The Company has a long-standing relationship with DuPont, a supplier of Tyvek®, and has never experienced a significant disruption in supply.  Although the Company is an approved DuPont converter and believes that it has a good relationship with DuPont, there can be no assurance that it will be able to continuously purchase adequate supplies of Tyvek®. Any material interruption in the supply of Tyvek® could have a material adverse effect on the financial condition or results of operations of the Company.

 

Major customers

 

For the six month ended June 30, 2015, sales to the Company’s largest customer exceeded 10% of total sales.  Sales to the top two customers in 2015 were 12.0% and 8.5%, respectively.
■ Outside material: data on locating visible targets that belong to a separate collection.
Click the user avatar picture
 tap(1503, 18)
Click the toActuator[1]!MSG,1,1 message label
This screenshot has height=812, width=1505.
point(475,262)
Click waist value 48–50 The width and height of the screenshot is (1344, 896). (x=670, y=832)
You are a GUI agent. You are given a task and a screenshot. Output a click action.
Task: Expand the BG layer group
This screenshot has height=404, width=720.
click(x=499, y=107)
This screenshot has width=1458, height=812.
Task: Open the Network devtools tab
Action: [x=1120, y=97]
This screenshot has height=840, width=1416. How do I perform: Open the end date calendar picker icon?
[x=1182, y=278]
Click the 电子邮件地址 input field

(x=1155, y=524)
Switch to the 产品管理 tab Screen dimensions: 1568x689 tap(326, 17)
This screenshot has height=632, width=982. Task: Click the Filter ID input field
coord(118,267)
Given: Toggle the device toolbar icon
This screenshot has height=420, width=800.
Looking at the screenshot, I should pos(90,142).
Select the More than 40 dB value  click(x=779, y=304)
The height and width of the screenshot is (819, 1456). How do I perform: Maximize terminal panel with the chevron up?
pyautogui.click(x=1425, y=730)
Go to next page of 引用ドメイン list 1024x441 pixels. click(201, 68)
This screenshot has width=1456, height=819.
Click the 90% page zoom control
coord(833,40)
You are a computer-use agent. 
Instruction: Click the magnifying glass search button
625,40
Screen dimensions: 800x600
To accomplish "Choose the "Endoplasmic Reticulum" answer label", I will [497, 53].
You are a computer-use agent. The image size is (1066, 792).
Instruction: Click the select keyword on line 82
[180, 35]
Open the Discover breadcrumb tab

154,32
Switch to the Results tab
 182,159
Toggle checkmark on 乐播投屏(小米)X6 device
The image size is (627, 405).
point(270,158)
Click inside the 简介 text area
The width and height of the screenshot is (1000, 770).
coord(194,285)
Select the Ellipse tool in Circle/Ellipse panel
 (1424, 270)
Accounts receivable from these customers were approximately 20% of total accounts receivable at June 30, 2015.

 



 

Note 9 - Transactions with related parties

 

For the six month ended June 30, 2015 and 2014, the Company engaged in certain related-party transactions with the majority owner of the Parent Company.  Management and financial advisory consulting fees of $0.5 million and $0.5 million were paid for the six month ended June 30, 2015 and 2014, respectively.

 

Note 10 - Commitments and contingencies

 

The Company operates and invests in manufacturing and converting activities that adhere to environmental laws and regulations. Liabilities for loss contingencies, including environmental remediation costs, arising from claims, assessments, litigation, fines and penalties, and other sources are recorded when it is probable that a liability has been incurred and the amount of the assessment and/or remediation can be reasonably estimated. Recoveries from third parties that are likely to be realized, if any, are separately recorded, and are not offset against the related liability. For the six month ended June 30, 2015, the Company spent $0.8 million, for environmental purposes.

 

At June 30, 2015, the Company had outstanding $2.3 million in letters of credit, which reduce the Company’s available credit facilities.

 

The Company is subject from time to time to legal proceedings arising in connection with its business. It is management’s opinion that the ultimate resolution of such matters will not have a material adverse effect on the financial position of the Company.

 

Note 11 - Fair value of financial instruments

 

The Company’s material financial instruments at June 30, 2015 for which disclosure of estimated fair value is required by certain accounting standards consisted of cash, accounts receivable, accounts payable, accrued expenses and long-term debt.  The fair values of cash, accounts receivable, accounts payable and accrued expenses are equal to their carrying value because of their liquidity and short-term nature.  Based on borrowing rates currently available to the Company for similar debt instruments, the fair value of the long-term debt approximates its carrying value.